All that fighting can be blamed on this stuff:
Grass.
Sure, it looks innocent enough now, but it's caused a horrible amount of bloodshed for some 12,000-14,000 years. While wandering through what is now the Middle East, some of our ancestors discovered that the seeds that grew on the grass that was abundant in that area were a lot easier to eat if you soaked them. Plus, if you left the water they soaked in for a short while in the sun and then drank it, you would get pleasantly lightheaded, your inhibitions would fade, and then you'd keep drinking until you slept with someone unsuitable.
They had simultaneously discovered grain, grain alcohol, and the drunken fling. For reasons that may be connected to these discoveries, their population started to rise quite sharply.
After this moment, the discoveries came very quickly: agriculture first, along with settlement, then the domestication of dogs and goats, then the notion of "land ownership", swiftly followed by the invention of guard dogs. For some reason, they decided to call this "civilisation", a decision that was clearly made after too much grain alcohol.
You can see where this is heading. Meanwhile, however, the climate continued to change, because that's what it does, and the crescent of land that was so fertile they called it the "fertile crescent" got hotter and drier and less lawn-friendly. The vast grainbelts of what are now the Sahara and the Middle East shrank back.

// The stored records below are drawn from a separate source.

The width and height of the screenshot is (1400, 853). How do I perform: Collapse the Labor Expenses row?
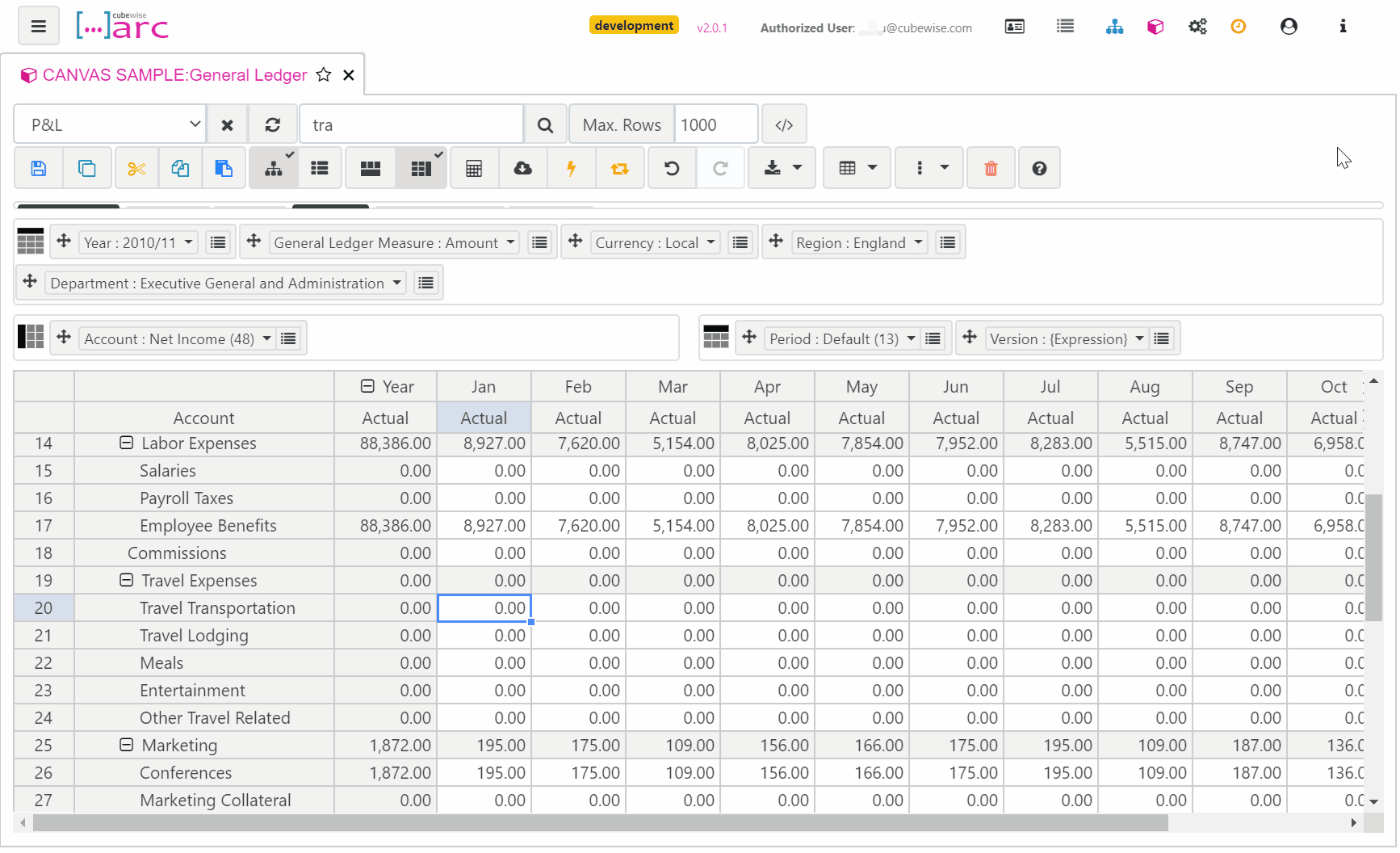126,443
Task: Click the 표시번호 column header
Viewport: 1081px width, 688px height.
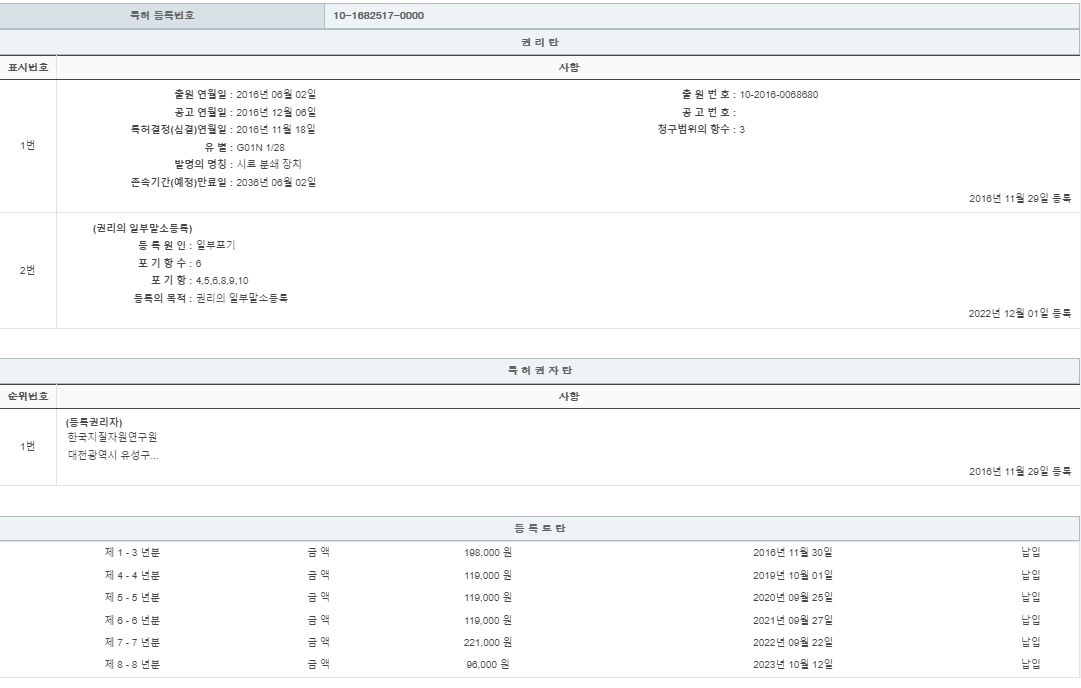Action: 28,68
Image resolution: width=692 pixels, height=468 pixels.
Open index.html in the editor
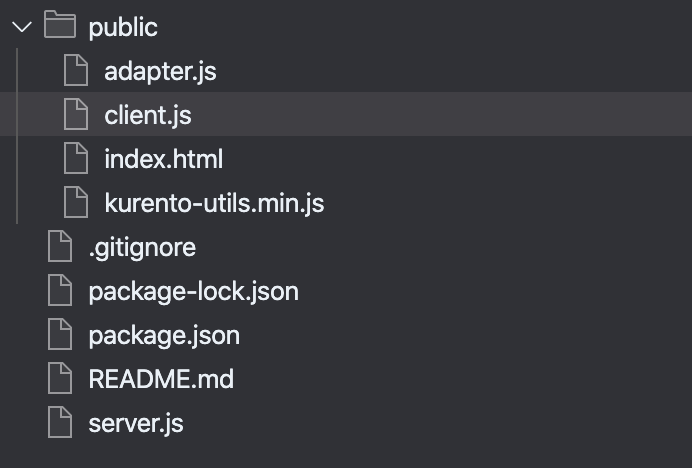point(164,159)
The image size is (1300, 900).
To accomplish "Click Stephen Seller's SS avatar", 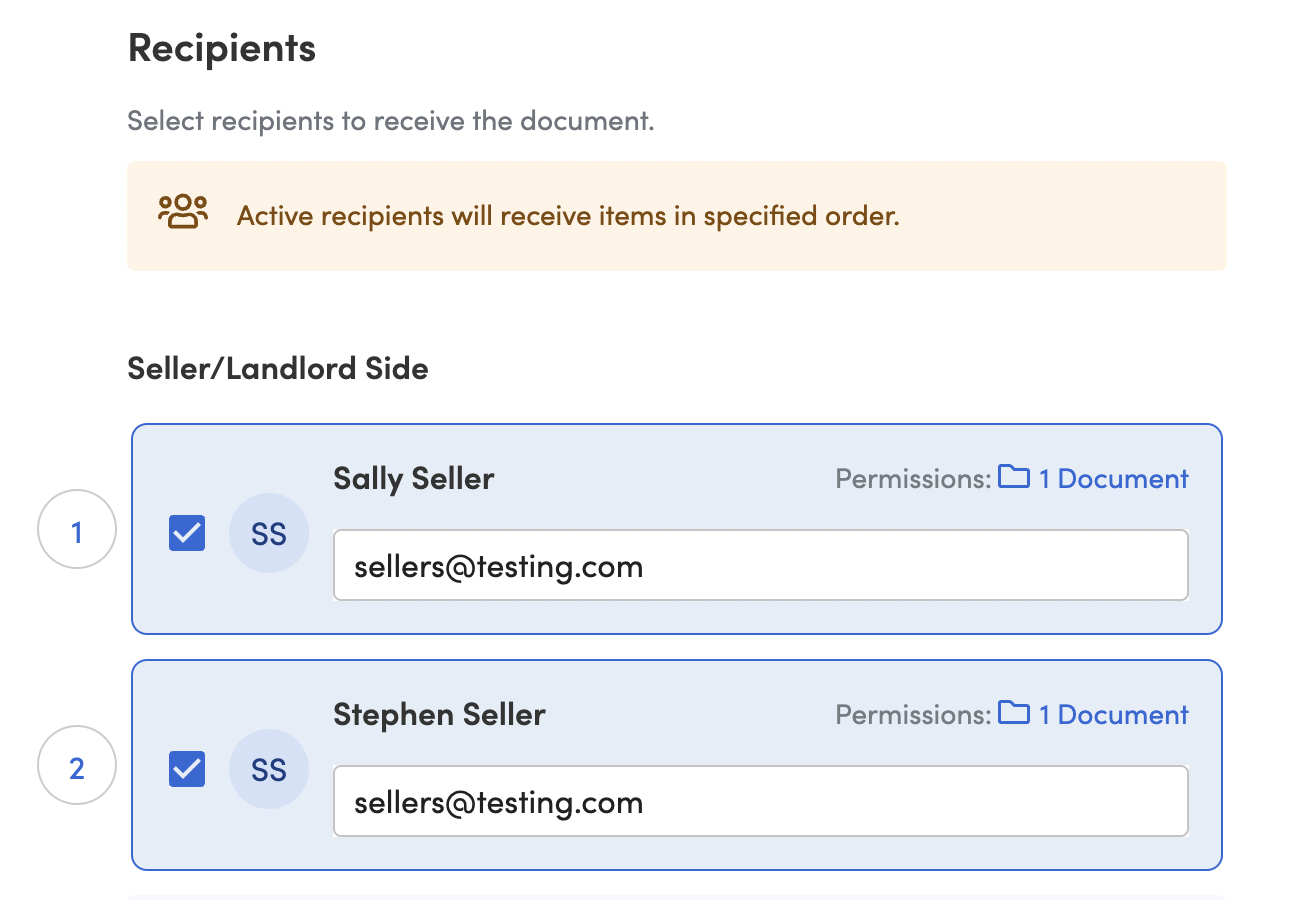I will pyautogui.click(x=269, y=770).
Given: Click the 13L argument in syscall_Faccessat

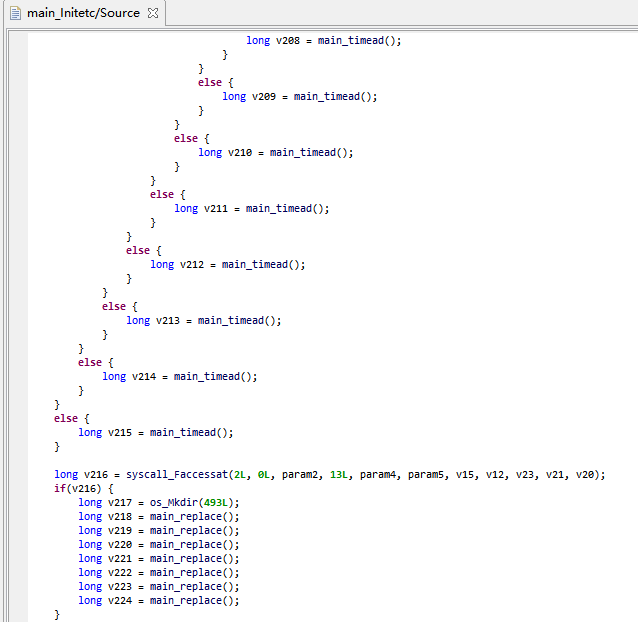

Anyway, to cut a long story short, that's how the Levant - a very small, dusty, rocky area with precious little fertile land and fresh water - became the birthplace of civilisation, the city, agriculture, three global religions, and umpteen less successful faiths. You can't triple-book a major religious venue like that without the groupies getting violent.
In terms of human blood, the Middle East is the most expensive real estate in the world. Civilisation began there and may well end there. Regardless of the outcome of this present crisis, the Middle East will continue to be violent for the rest of our lives.
That's unless a miracle happens. And the Middle East is miracle central.